Compatible log formats: Firewall logs, syslog, custom formats (regex patterns configurable)
Requirements: os re (standard library — no install needed)
Professional SOC report generation — three report types
Asks the analyst a series of questions and automatically generates a formatted professional report. Supports three report types covering the most common L1 documentation tasks.
Report types:
- Escalation report — structured L1 to L2 handoff with full investigation summary
- False positive report — documented justification for closing an alert
- Shift handover report — end of shift summary for the incoming analyst
SOC use case: Stop writing the same report fields from scratch every time. Run the script, answer the questions, get a professional formatted report ready to attach to a ticket or send to your team lead.
Coming in Phase 3: PDF output and automated email sending.
Requirements: datetime (standard library — no install needed)
Real-time log monitoring with rule-based alerting
Tails a live log file, applies configurable detection rules, and triggers an alert the moment a rule fires — printed to terminal or sent via Slack/email.
SOC use case: Continuous monitoring during quiet periods — get notified immediately when something suspicious appears rather than polling manually.
End-to-end SOC automation — enrich, investigate, ticket
The capstone tool.
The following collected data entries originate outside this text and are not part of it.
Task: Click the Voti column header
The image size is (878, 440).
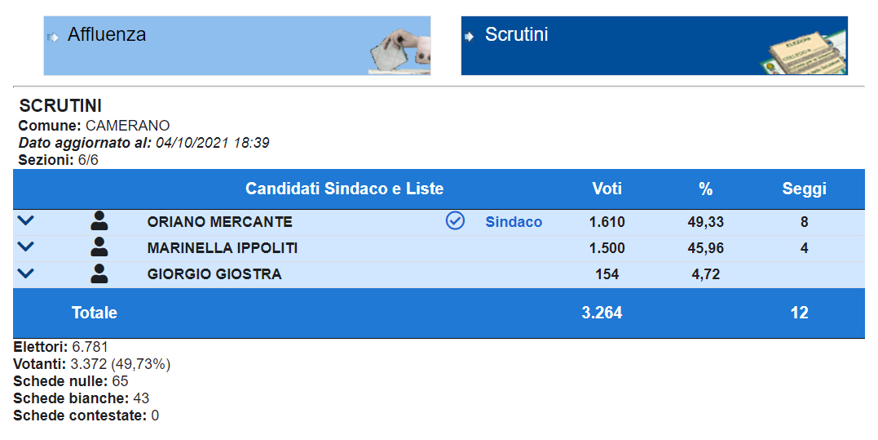Action: (607, 189)
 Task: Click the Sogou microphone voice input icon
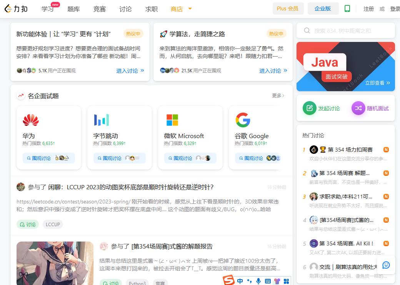[258, 281]
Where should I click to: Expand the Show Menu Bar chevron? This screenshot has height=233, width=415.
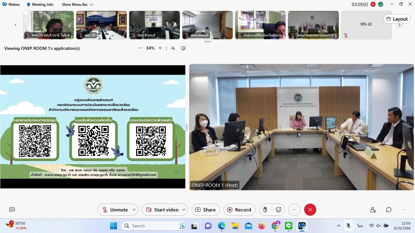tap(91, 5)
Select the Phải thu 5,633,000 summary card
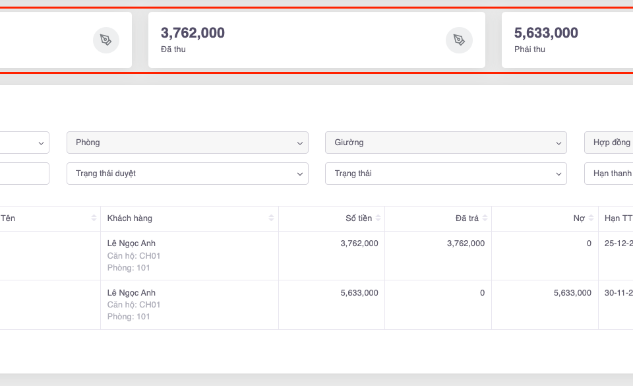 [567, 40]
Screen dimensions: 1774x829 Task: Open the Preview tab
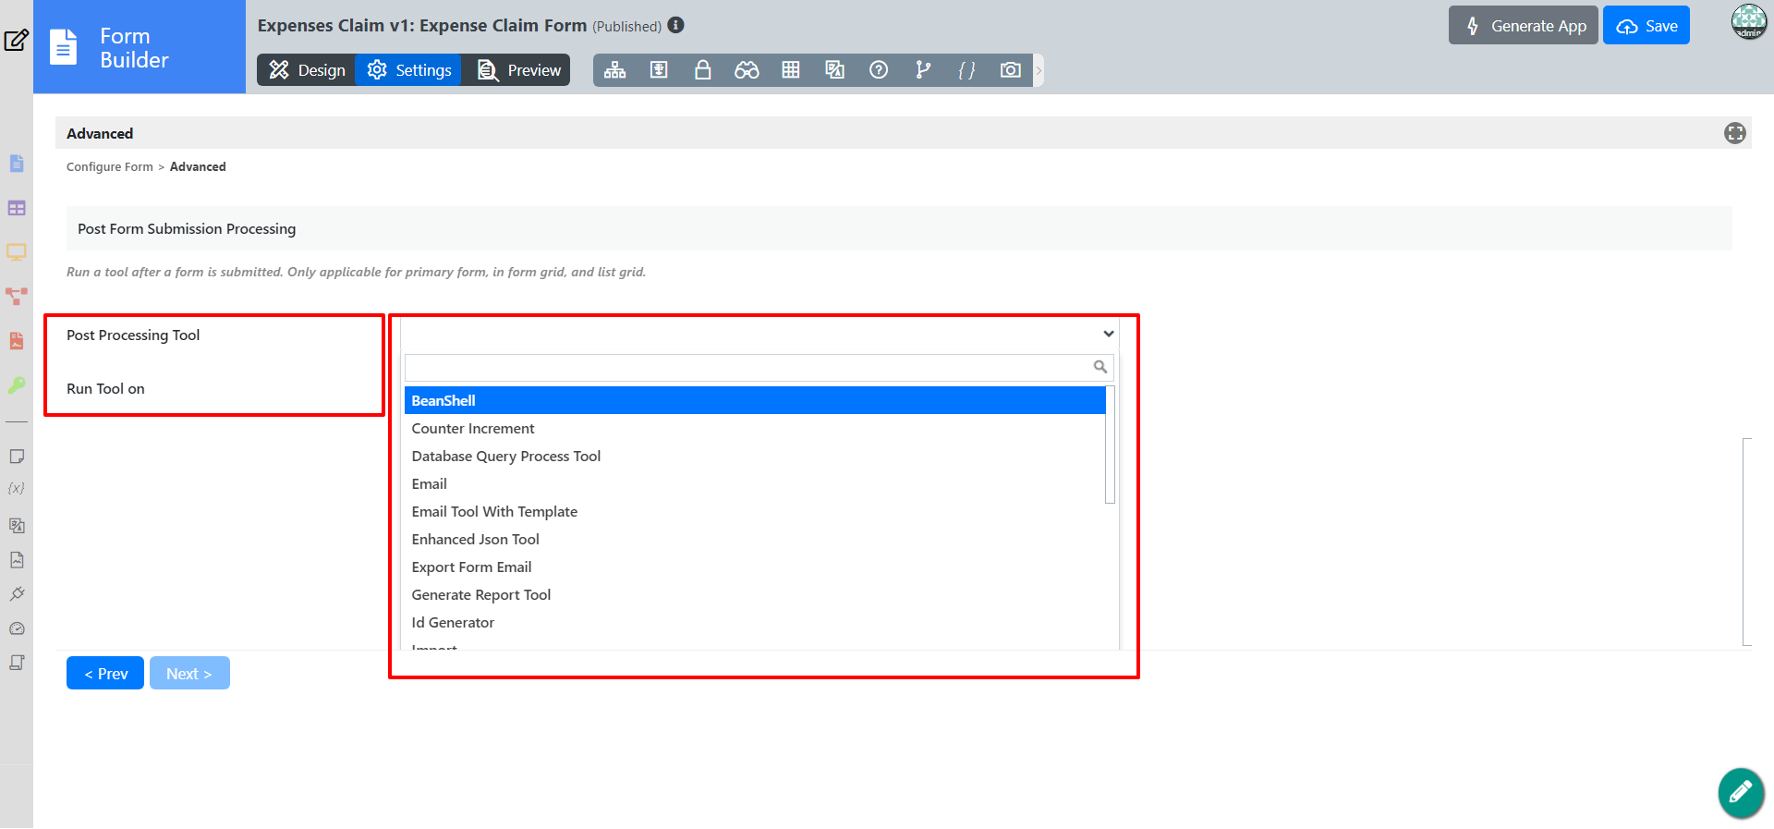click(519, 70)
Takes an alert, enriches all IOCs against VirusTotal and AbuseIPDB, scores severity, makes an escalation decision, and automatically creates an incident ticket via the Jira or ServiceNow API. One command replaces 20 minutes of manual work.
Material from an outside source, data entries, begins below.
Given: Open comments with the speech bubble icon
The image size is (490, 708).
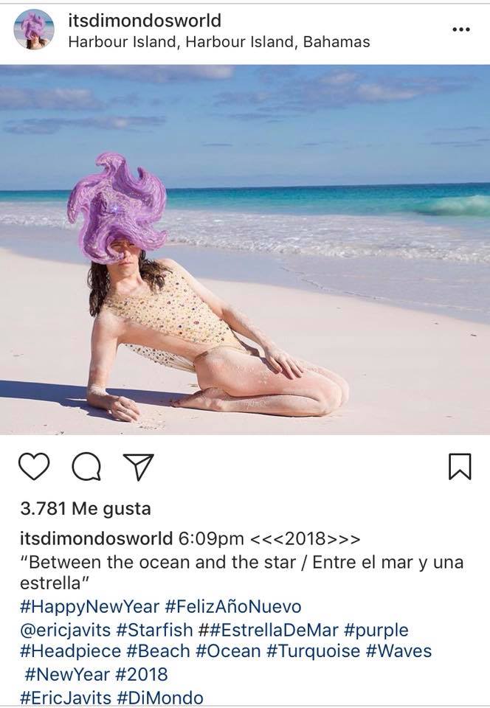Looking at the screenshot, I should (86, 466).
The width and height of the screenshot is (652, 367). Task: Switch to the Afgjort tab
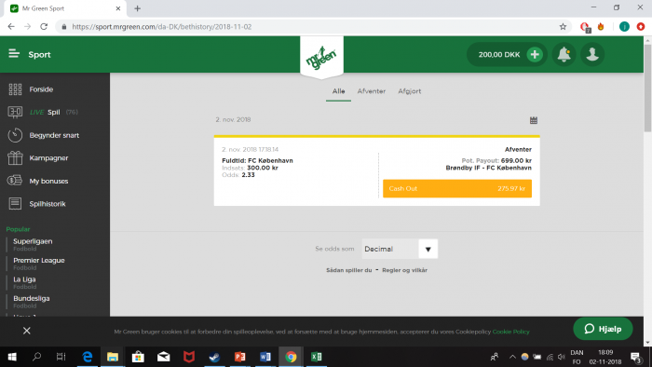pyautogui.click(x=409, y=91)
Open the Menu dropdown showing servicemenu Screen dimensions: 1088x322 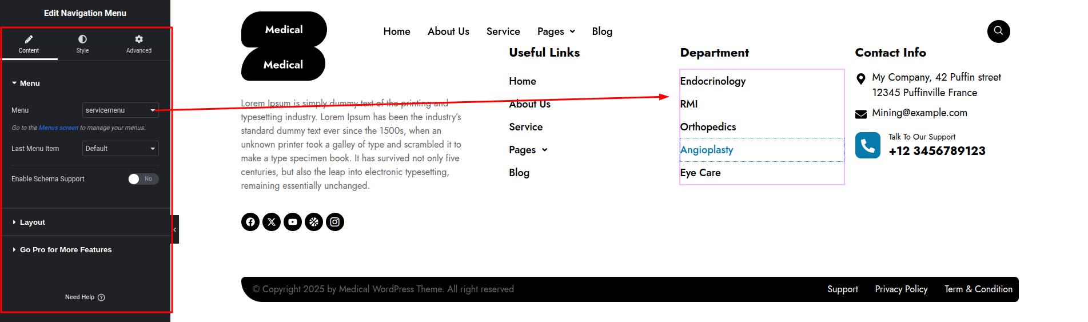pos(120,110)
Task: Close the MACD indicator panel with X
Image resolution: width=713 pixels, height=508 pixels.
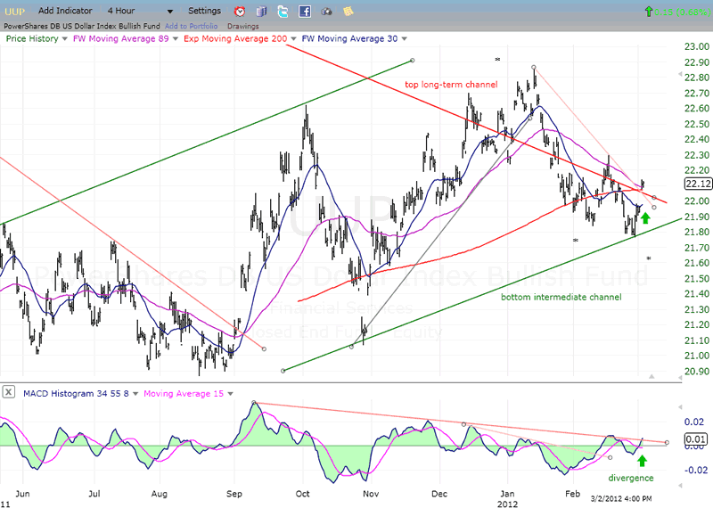Action: coord(7,392)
SOC use case: Full alert-to-ticket pipeline with zero manual steps for clear-cut cases.
soc-python-tools/
│
├── ioc_checker.py ✅ Complete
├── alert_triage.py ✅ Complete
├── log_analyser.py 🔨 In progress
├── report_generator.py 🔨 Trial version available
├── csv_triage.py 📋 Planned
├── log_monitor.py 📋 Planned
├── mini_soar.py 📋 Planned
│
├── sample_logs/ Sample log files for testing
│ └── → see soc-sample-logs repository
│
├── .env.example API key template
├── requirements.txt All dependencies
└── README.md
1. Clone the repository
git clone https://github.com/SreejithReji/soc-python-tools.git
cd soc-python-tools2. Install dependencies
pip install -r requirements.txt3. Set up your API keys
cp .env.example .envEdit .env and add your keys:
VT_API_KEY=your_virustotal_key_here
ABUSEIPDB_API_KEY=your_abuseipdb_key_here
4. Run a tool
python ioc_checker.py
python alert_triage.py| Service | What it provides | Free tier |
|---|---|---|
| VirusTotal | IP, hash, domain reputation | 4 requests/min |
| AbuseIPDB | IP abuse reports | 1,000 requests/day |
| Shodan | IP open ports and services | 100 results/month |
All tools are built around free API tiers — no paid subscriptions required.
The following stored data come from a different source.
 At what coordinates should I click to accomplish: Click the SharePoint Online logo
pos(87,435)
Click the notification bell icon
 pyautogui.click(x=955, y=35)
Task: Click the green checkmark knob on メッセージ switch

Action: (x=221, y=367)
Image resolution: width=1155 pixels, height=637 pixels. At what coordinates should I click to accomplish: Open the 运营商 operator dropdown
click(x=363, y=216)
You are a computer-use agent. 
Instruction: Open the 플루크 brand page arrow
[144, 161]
Realistic sample log files for testing these tools are maintained in a separate repository:
500-line log files covering firewall, Windows Event, web access, DNS, and IDS — simulating a full attack lifecycle from quiet baseline through breach and exfiltration.
| Skill | Where used |
|---|---|
| Python scripting | All tools |
| Regex | alert_triage.py, log_analyser.py |
| REST API integration | ioc_checker.py, mini_soar.py |
| JSON parsing | ioc_checker.py |
| If/else triage logic | alert_triage.py |
| Functions | alert_triage.py, ioc_checker.py |
| File I/O and log parsing | log_analyser.py, log_monitor.py |
| Error handling | alert_triage.py, all tools |
| Environment variable management | All tools with API keys |
| Security automation | mini_soar.py |
| Git and version control | This repository |
| Repository | Description |
|---|---|
| soc-sample-logs | Sample log files for testing |
| kql-soc-queries | KQL query library for Microsoft Sentinel |
| spl-soc-queries | SPL query library for Splunk |
| cybersecurity-portfolio | Full portfolio overview |
Tools are added as they are built. This repository is actively developed alongside a structured Python SOC learning plan.